En revanche, les juges considèrent que l’agent immobilier n’est pas tenu d’informer les parties de ce qu’elles savent déjà (Cass. 3e civ. 7-11-2019 n° 18-21.473). Ainsi sa responsabilité peut être écartée s’il est établi que l’acquéreur a été clairement informé de l’humidité présente dans certains murs, et donc des risques potentiels d’infiltrations (Cass. 3e civ. 7-11-2019 n° 18-21.473). Il en est de même si l’acquéreur professionnel a été averti lors de la vente de risques potentiels de mérule et a renoncé à demander la réalisation d’un diagnostic (Cass. 1e civ. 16-3-2022 n° 20-22.341 F-D :  BPIM 3/22 inf. 222).
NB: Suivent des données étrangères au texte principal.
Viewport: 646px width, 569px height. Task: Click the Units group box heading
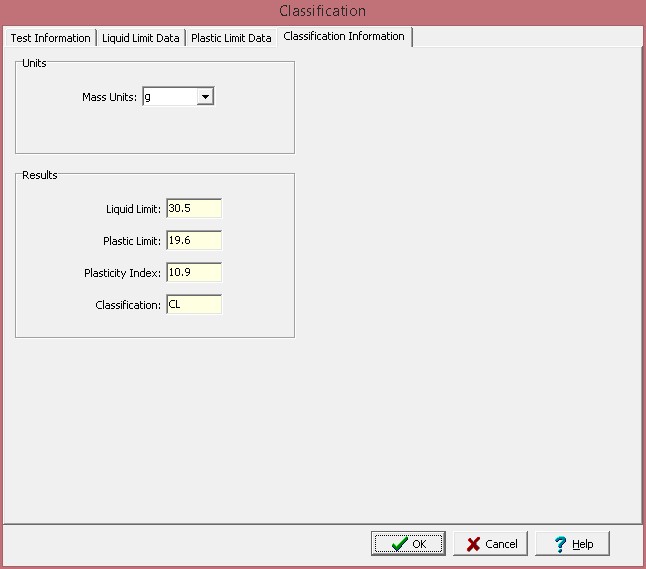coord(34,63)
Et dernièrement, la responsabilité de l’agent immobilier n’a pas été retenue dans une affaire où il résultait du procès-verbal de constat et du rapport d’expertise que les fissures et lézardes affectant l’intérieur de la maison pouvaient être décelées en raison des nombreux plis affectant le revêtement mural les recouvrant, que l’acquéreur avait pu lui-même constater au cours des deux visites réalisées avant la vente. Le désordre structurel affectant l’immeuble n’avait été révélé que par l’expert judiciaire, et n’avait été décelé ni par les diagnostiqueurs immobiliers, ni par le bureau d’étude mandaté par l’acquéreur. Les juges en ont déduit que, même si la présence d’une lézarde affectant le mur porteur intérieur au sous-sol avait pu être constatée par l’agent immobilier, il n’était pas établi, celui-ci n’étant pas un professionnel de la construction, que cela lui aurait permis d’envisager l’existence d’un désordre général d’ordre structurel, ce dont il ressortait que l’acquéreur n’avait été privé d’aucune information dont il ne disposait pas lui-même ( Cass. 3e civ. 21-12-2023 n° 22-21.518).
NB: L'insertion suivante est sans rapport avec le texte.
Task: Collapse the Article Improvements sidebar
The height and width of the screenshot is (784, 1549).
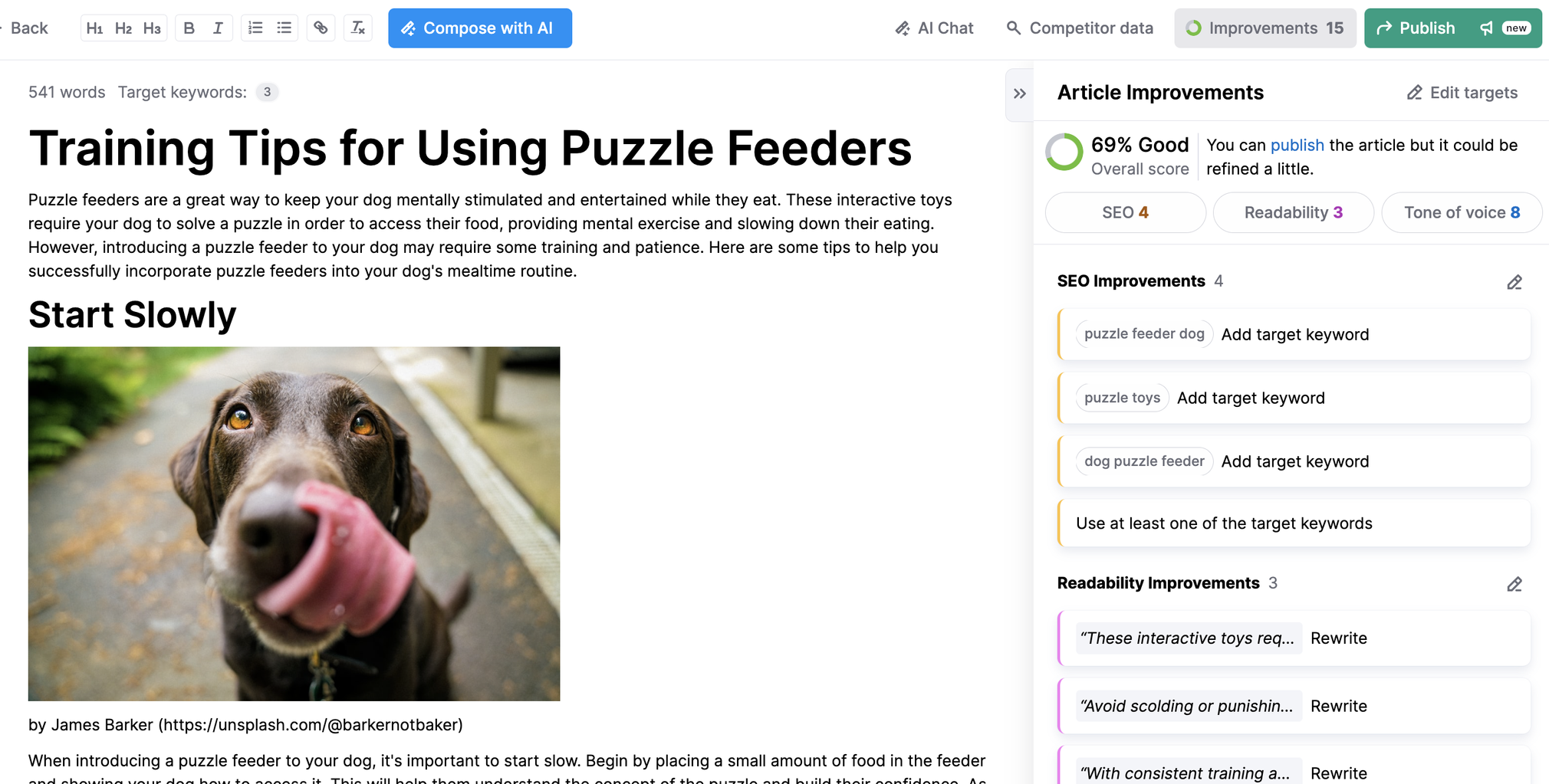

Devoir de conseil de l’agent immobilier, ce qu’il faut retenir

L’agent immobilier doit nécessairement communiquer l’ensemble des informations nécessaires à la prise de décision libre et éclairée de ses clients, que ce soit sur le service proposé ou sur les risques de l’opération projetée.

En tant que professionnel, il doit se prémunir et rapporter la preuve qu’il a assurément informé ses clients de l’ensemble des renseignements utiles à leur prise de décision. En les stipulant dans son acte (mandat, compromis, bail, etc.), il répond à la fois à son devoir de conseil et d’information et se protège de tout recours. A défaut, il peut voir sa responsabilité engagée sur le fondement de la faute, de la négligence ou même pour manquement à son devoir de conseil.